(Click-target data)
--

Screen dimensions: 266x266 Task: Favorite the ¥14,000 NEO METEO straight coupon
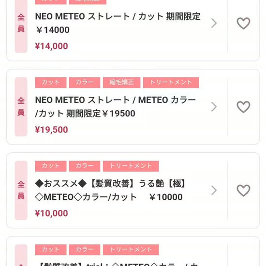[243, 23]
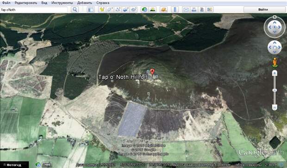Open the Справка menu
The width and height of the screenshot is (287, 168).
coord(103,3)
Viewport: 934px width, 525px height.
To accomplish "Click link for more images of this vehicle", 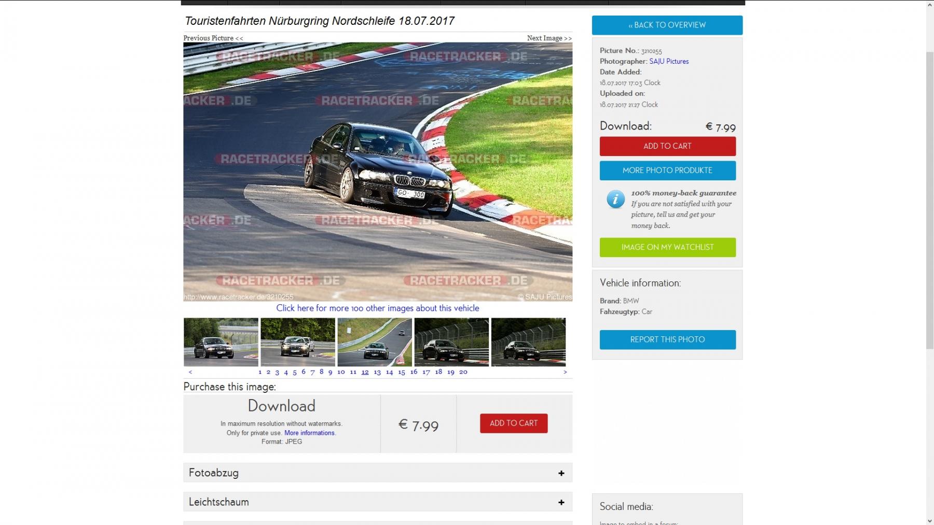I will [377, 308].
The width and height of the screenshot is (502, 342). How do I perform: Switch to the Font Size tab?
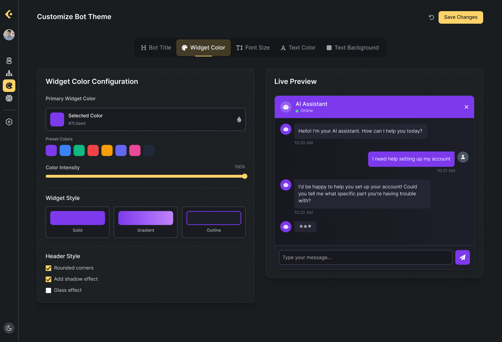[x=253, y=48]
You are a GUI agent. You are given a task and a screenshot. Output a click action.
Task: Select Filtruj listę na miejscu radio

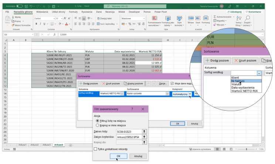[x=98, y=121]
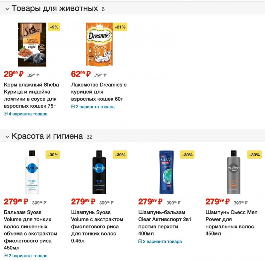Image resolution: width=265 pixels, height=261 pixels.
Task: Click the -30% badge on Сьесс Men
Action: click(x=254, y=155)
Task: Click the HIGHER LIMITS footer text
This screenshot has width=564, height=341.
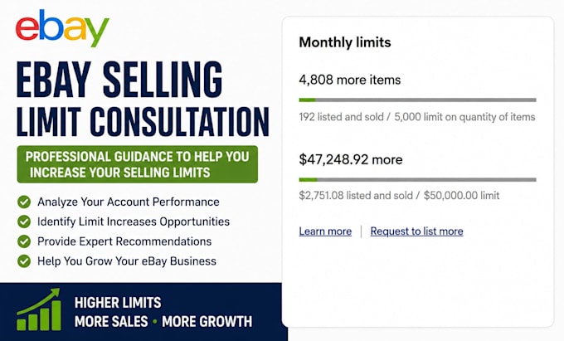Action: [118, 303]
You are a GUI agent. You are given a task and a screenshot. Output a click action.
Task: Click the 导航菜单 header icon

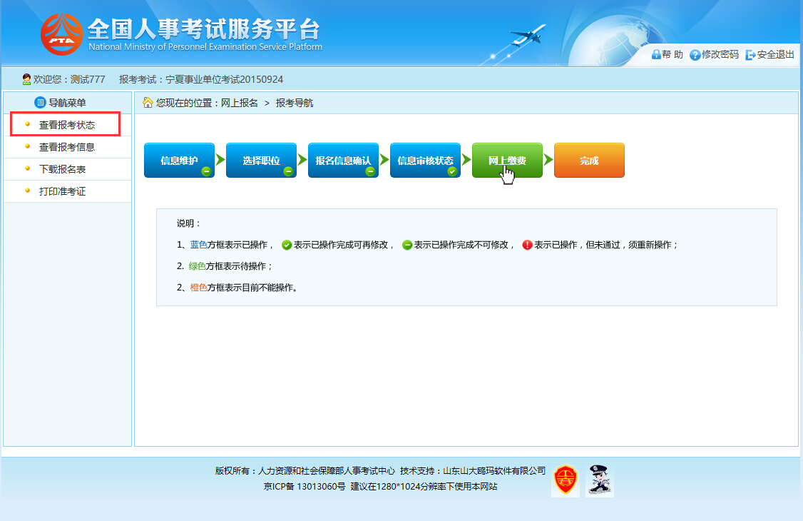[40, 103]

--

DIRECTIONS
Copy the lines of the records, beginning at the very first line and continuing through the line that contains "coord(103,3)", with both of those lines included. Leave the pictures out of your copy.

ANSWER IN FULL
Screen dimensions: 266x266 Task: Favorite the ¥14,000 NEO METEO straight coupon
[243, 23]
Open the Справка menu
The width and height of the screenshot is (287, 168).
coord(103,3)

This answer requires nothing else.